Bereitgestellter Text =>
════════════════════
Die derzeitigen Mehrheitsverhältnisse in den Gremien der Hochschulen geben den Professoren eine übermäßig starke Stellung. Die Vertretung der anderen Gruppen (wissenschaftliche Mitarbeiter; Studenten) ist dagegen relativ schlecht. Die absolute Mehrheit der Professoren in den Gremien wird aus Gründen der Demokratieprinzipien von uns abgelehnt.
Die LHG fordert daher folgendes Modell zumindest für die Gremien durchzusetzen, in denen Fragen des Wissenschafts- und Lehrbetriebes erörtert werden.
════════════════════
Anforderung A => Nenne alle Gruppen an den Hochschulen, die im Text über die Hochschulgremien vorkommen.
Anforderung B => Wie wird im Text über die Hochschulgremien die Vertretung der wissenschaftlichen Mitarbeiter und Studenten bewertet?
Anforderung C => Gib bitte den Abschnitt aus dem Text über die Hochschulgremien wortgetreu wieder, von „Die derzeitigen Mehrheitsverhältnisse“ bis einschließlich „Lehrbetriebes erörtert werden.“.
════════════════════
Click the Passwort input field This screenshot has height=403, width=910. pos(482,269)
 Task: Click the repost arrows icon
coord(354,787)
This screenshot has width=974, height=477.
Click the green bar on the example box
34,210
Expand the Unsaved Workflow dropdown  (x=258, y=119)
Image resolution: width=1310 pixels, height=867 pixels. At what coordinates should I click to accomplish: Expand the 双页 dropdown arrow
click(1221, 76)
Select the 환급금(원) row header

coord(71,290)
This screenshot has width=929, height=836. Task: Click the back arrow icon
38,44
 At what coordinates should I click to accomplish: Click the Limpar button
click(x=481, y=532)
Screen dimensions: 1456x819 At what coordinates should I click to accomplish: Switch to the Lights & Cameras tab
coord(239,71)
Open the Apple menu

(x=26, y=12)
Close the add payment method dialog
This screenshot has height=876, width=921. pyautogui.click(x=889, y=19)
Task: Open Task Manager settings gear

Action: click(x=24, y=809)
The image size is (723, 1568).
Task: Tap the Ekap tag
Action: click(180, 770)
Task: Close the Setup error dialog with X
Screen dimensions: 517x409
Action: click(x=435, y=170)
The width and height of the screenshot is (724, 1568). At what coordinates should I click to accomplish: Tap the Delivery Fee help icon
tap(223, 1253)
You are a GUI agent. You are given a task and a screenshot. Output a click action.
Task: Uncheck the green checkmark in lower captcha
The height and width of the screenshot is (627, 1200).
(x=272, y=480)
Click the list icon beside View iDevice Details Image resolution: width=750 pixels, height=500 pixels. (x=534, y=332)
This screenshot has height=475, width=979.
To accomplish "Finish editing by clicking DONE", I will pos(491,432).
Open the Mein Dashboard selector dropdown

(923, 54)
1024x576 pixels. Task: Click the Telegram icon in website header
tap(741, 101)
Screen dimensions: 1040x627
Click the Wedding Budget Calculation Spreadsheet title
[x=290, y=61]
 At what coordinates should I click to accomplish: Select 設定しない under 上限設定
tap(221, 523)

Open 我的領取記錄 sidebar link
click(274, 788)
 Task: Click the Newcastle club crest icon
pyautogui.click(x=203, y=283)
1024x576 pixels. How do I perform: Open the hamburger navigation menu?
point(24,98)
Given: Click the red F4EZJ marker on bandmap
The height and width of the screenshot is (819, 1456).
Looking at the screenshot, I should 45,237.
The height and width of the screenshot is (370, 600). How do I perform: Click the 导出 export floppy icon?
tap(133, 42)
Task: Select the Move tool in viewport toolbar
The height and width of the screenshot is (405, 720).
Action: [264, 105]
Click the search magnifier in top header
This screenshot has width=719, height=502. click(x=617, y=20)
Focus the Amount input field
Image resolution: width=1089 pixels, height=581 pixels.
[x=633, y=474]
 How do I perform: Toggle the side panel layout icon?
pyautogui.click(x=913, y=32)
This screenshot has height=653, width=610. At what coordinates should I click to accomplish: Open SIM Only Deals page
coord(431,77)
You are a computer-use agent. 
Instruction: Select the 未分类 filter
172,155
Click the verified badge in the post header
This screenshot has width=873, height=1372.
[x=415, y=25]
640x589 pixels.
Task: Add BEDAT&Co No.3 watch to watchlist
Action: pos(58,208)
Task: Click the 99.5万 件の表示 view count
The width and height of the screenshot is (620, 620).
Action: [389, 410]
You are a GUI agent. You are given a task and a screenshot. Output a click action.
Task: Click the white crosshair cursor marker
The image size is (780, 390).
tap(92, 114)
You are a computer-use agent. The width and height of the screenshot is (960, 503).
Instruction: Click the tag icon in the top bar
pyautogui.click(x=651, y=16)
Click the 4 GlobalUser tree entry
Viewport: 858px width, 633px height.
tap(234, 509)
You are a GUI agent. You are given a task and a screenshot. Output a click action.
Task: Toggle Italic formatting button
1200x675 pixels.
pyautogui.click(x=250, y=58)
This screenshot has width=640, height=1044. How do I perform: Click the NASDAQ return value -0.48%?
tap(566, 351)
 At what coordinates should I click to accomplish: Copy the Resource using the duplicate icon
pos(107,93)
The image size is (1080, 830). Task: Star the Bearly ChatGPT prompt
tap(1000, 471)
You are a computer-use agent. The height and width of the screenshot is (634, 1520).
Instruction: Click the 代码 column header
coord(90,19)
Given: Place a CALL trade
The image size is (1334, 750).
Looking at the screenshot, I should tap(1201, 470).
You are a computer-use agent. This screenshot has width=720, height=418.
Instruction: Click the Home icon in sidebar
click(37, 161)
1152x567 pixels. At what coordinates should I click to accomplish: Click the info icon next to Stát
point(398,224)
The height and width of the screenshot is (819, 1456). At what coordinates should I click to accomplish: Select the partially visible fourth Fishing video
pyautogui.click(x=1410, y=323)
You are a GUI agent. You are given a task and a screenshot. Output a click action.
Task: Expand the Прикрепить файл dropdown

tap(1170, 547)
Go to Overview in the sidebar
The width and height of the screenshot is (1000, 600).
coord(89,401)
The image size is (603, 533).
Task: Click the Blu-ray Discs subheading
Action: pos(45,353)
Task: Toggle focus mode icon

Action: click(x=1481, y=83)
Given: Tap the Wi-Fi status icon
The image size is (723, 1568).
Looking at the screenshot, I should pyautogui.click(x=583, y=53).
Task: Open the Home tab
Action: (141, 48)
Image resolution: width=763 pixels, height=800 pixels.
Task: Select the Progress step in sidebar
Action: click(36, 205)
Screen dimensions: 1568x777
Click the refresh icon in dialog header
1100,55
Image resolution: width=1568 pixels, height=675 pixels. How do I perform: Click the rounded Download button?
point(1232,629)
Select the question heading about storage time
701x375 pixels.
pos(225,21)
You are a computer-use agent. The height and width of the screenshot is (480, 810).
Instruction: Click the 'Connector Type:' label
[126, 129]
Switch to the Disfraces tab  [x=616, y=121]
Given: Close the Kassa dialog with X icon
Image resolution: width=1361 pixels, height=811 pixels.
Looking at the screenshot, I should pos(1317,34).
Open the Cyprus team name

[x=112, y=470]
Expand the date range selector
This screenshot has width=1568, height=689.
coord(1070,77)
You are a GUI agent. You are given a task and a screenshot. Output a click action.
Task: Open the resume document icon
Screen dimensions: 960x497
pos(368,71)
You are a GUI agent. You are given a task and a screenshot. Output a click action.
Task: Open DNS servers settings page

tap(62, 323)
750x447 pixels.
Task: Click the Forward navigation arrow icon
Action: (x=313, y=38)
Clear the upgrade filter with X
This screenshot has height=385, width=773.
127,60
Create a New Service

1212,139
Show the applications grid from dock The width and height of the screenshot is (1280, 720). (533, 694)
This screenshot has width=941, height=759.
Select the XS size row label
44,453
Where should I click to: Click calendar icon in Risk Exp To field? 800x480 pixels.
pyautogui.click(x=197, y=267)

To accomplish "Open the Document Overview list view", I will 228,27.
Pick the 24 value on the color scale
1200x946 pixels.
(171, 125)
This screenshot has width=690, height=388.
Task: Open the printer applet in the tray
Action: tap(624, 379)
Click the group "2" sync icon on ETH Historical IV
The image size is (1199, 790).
════════════════════
Schriftliche Antwort A => Professoren, wissenschaftliche Mitarbeiter, Studenten

Schriftliche Antwort B => Sie wird als relativ schlecht bewertet.

Schriftliche Antwort C =>
Die derzeitigen Mehrheitsverhältnisse in den Gremien der Hochschulen geben den Professoren eine übermäßig starke Stellung. Die Vertretung der anderen Gruppen (wissenschaftliche Mitarbeiter; Studenten) ist dagegen relativ schlecht. Die absolute Mehrheit der Professoren in den Gremien wird aus Gründen der Demokratieprinzipien von uns abgelehnt.
Die LHG fordert daher folgendes Modell zumindest für die Gremien durchzusetzen, in denen Fragen des Wissenschafts- und Lehrbetriebes erörtert werden.